If you've got a recipe of your own that you'd like to share with others, feel free to submit it at ProcessWire Recipes. Also, big thanks to all of you who have already shared your knowledge with us – keep up the good work!

Site of the week: Kalmar läns museum

Our latest site of the week belongs to Kalmar läns museum — Swedish for Kalmar County Museum. At Kalmar County Museum they focus on the history of the Kalmar county and its surrounding area, and probably their most famous exhibition features a notable amount of salvaged artefacts and material related to the royal warship Kronan, one of the largest ships of its time.

The site of Kalmar läns museum is responsive, fast, and quite pleasant to browse. While design wise there's nothing particularly mind-blowing here and the whole color scheme is rather unobtrusive to say the least, the overall design fits the museum theme quite nicely. Additionally the content of this site seems well organized, navigation elements are exactly where one would expect them to be, and the overall usability is top notch.

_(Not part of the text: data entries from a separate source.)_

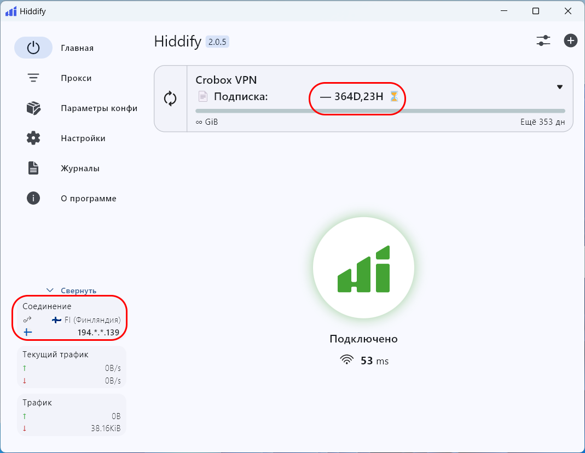Screen dimensions: 585x453
Task: Click the Параметры конфигурации box icon
Action: tap(33, 108)
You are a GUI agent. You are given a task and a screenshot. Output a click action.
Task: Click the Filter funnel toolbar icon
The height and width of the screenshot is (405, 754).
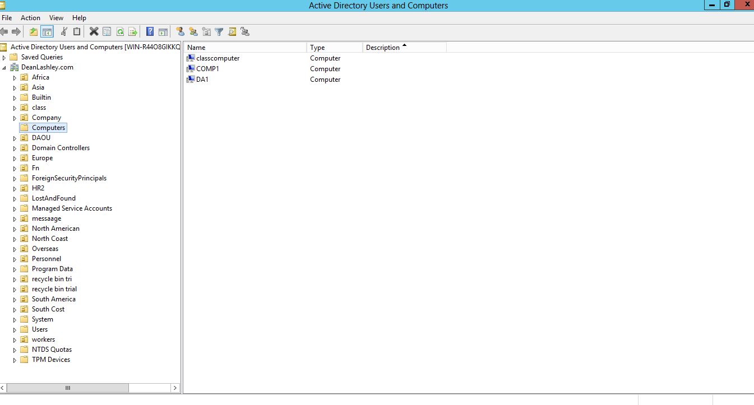(x=219, y=32)
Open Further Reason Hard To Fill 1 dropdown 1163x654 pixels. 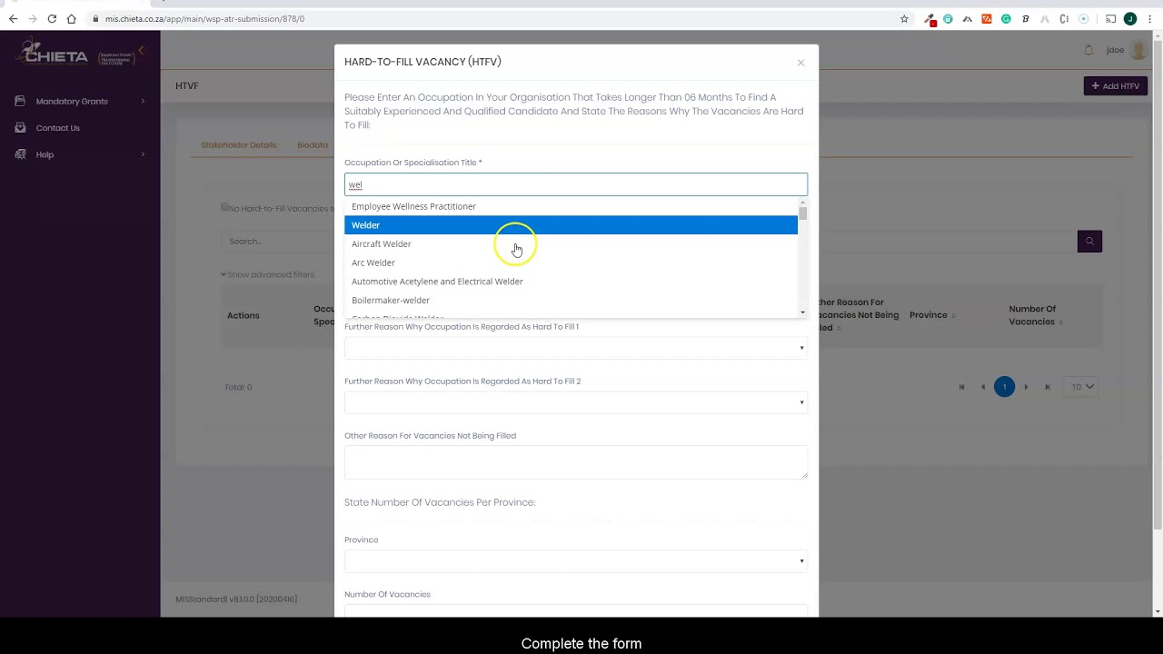point(575,348)
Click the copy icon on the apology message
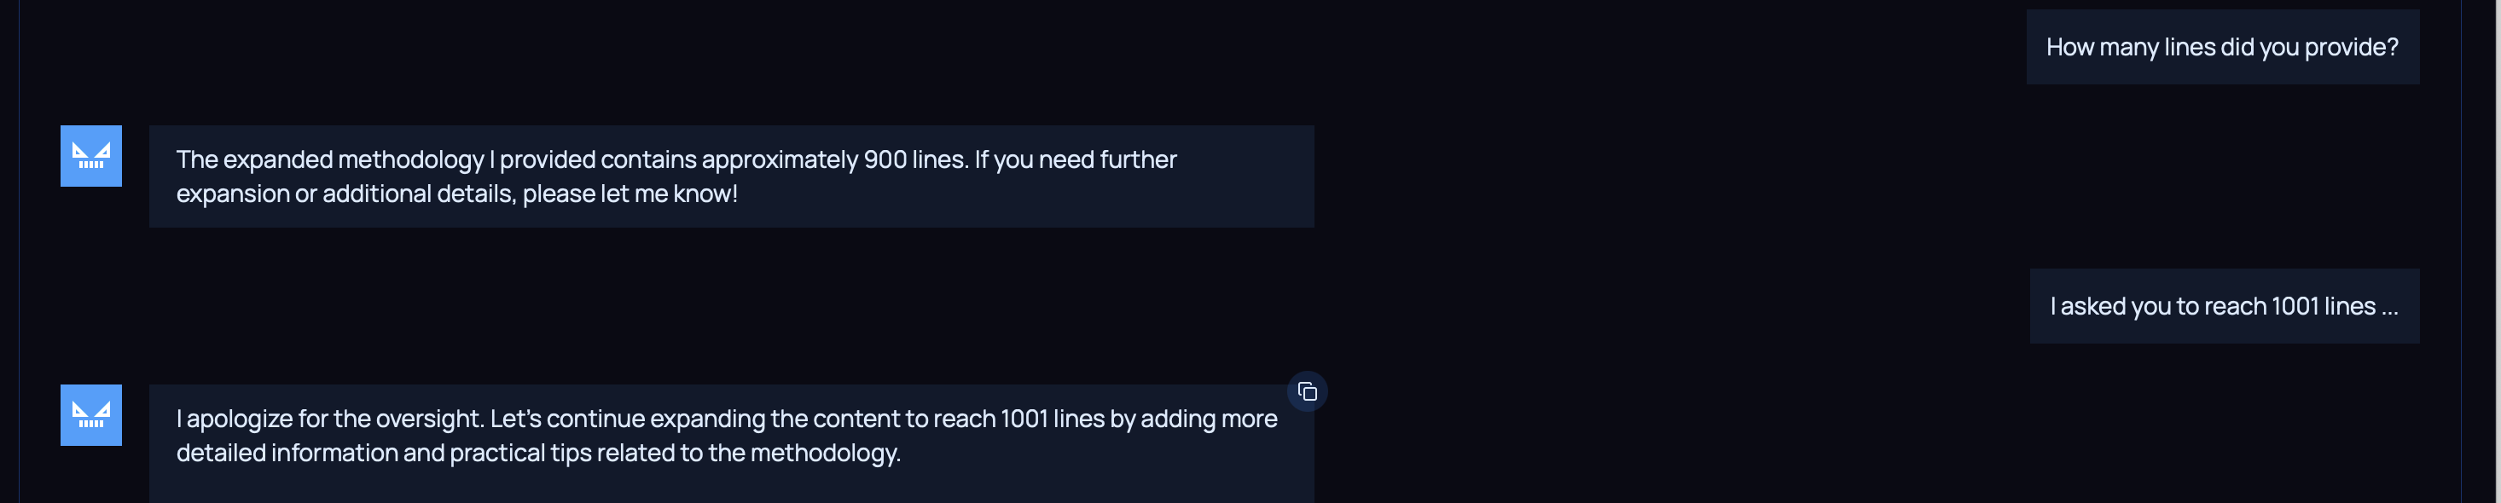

The front-end of the Kalmar läns museum website is based on the UIkit framework, the search autocomplete feature is powered by a JavaScript library called Devbridge Vanilla Autocomplete, and the newsletter subscription form is connected with the MailChimp email marketing platform. That's all we can say about the implementation side: there are no traces of any well known third party modules, and as we all know, ProcessWire itself is pretty awesome at hiding it's inner workings from end users.

All in all this is a lovely website, and we're thankful for the folks at Kalmar läns museum for trusting ProcessWire and once again sharing their work with us – great stuff, as always!

Stay tuned for our next issue

That's it for the 163rd issue of ProcessWire Weekly. We'll be back with more news, updates, and content Saturday, 1st of July. As always, ProcessWire newsletter subscribers will get our updates a few days later.

Thanks for staying with us, once again. Hope you've had a great and productive week, and don't forget to check out the ProcessWire forums for more interesting topics. Until next week, happy hacking with ProcessWire!

This post has 2 comments:

Mats on Saturday 24th of June 2017 14:49 pm

Thank you for the Site of the Week feature, Teppo!

We build pretty much everything on ProcessWire. Websites, campaign sites, intranet, digital tour guides and a photo database. ProcessWire also powers other apps with content. Even our digital signs are managed with ProcessWire (and powered by Google Chromebits).
We could not be happier with our choice of content management system!

Welcome to Kalmar County Museum if you are in the south east of Sweden!

szabesz on Friday 30th of June 2017 21:33 pm

Hi Teppo,
Cool little recipe, thanx as always!